The current shortage started to become apparent over the past couple years, and was made worse by a sharp increase in demand for tequila that doesn’t seem like it’ll go away anytime soon. Demand rose 9.9 percent from 2016 to 2017, according to the Distilled Spirits Council, and much of the gains were in the premium sector.
“The main thing that is different about the agave and tequila market today is that the consumer demand for tequila has grown exponentially,” Jenna Fagnan, the president of Avión Tequila, tells Supercall. “Consumers are more savvy about the tequila and liquor industry as a whole, and most consumers are more connected to the story of the brands they choose to drink.”
As consumers have become more savvy, there has been a move towards 100 percent agave tequila and away from mixtos—tequilas filled out with non-agave spirits. Mixtos can be as much 49 percent non-agave spirit, meaning an individual bottle of 100 percent agave tequila can require almost twice as much agave as a mixto.
The Consejo Regulador del Tequila has numbers on the amount of agave and tequila produced since 1996. In 1996, around 430 million tons of agave was used to produce 29.4 million liters of 100 percent agave tequila and 105.3 million liters of mixto tequila. By 2017, the preference switched. People drank 150.8 million liters of pure agave tequila in 2017 compared to 120.6 million liters of mixto. Despite the difference of only around 30 million liters, 690 million tons of agave plants went into making the pure tequila and around 265 million tons went to the mixtos. Farmers would have needed to predict the increase in brands making pure agave tequila around seven years ago to have met the current demand.

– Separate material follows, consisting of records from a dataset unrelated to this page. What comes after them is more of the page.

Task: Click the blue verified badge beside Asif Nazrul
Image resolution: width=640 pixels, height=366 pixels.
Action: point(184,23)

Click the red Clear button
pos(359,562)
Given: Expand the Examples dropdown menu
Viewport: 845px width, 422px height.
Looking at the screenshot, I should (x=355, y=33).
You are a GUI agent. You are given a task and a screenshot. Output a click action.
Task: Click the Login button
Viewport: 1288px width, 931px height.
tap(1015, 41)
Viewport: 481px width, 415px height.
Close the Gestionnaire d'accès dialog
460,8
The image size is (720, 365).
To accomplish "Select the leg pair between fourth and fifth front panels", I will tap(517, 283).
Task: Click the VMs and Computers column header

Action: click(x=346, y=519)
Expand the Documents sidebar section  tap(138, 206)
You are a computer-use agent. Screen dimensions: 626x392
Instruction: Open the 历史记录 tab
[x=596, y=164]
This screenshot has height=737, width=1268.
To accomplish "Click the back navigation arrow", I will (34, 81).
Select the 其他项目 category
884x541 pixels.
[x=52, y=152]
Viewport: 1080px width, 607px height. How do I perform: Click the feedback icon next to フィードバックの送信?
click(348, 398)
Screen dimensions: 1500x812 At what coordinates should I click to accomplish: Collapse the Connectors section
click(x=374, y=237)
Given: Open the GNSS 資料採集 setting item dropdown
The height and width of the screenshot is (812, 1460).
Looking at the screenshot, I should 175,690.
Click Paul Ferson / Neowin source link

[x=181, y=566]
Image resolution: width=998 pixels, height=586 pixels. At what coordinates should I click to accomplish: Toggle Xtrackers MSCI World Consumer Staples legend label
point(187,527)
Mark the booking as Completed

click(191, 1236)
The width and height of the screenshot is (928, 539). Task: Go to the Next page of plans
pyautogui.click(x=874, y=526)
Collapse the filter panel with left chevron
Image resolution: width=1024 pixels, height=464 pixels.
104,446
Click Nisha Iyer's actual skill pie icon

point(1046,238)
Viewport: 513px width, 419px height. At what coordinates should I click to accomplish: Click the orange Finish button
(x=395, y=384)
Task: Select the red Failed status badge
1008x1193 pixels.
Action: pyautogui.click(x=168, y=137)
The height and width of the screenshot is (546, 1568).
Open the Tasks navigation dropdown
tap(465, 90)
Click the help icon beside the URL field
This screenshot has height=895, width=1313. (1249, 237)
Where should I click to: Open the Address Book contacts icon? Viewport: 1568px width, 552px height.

Those new brands the farmers were unprepared for will be hurt the most. “When you think about these swings,” Lowry says, “they benefit the biggest growers and tequila brands because they eliminate the upstarts.” Established brands have more cash to buffer against the costs, as well as reserves to draw on. Smaller brands have to resort to making mixtos or using immature agave plants, which not only produces worse tequila, it can accelerate future agave shortages.
We know the date the next shortage will likely happen, but it doesn’t have to be as dramatic as the current one. At Patrón, they use set contracts with farmers so that they know how much money they will be taking in. Avión owns its own agave fields, allowing it to directly control its agave supply. Some new brands are deciding to look outside of tequila and the established agave market in general. Revel Spirits is making an agave spirit with 100 percent blue Weber agave just like tequila, but doing it outside of the designated states. And inside the five states legally allowed to make tequila, Rodriguez says that producers are getting a better handle on how much agave they need so that they won’t be caught flat footed again during a spike in demand.
At the end of the day, tequila is made from an agricultural product that goes through a regular cycle. The industry can see when the next shortage will be, and the booms and busts haven’t hurt the growth of tequila in the long run.
“It is a cyclical process historically, and will probably continue to be so,” Fagnan says. She adds that the solution “all comes down to long term planning,” but “it is very difficult to forecast out that far in the future.”
So should we expect another shortage in 2028? Yes, but it’s nothing we haven’t seen before.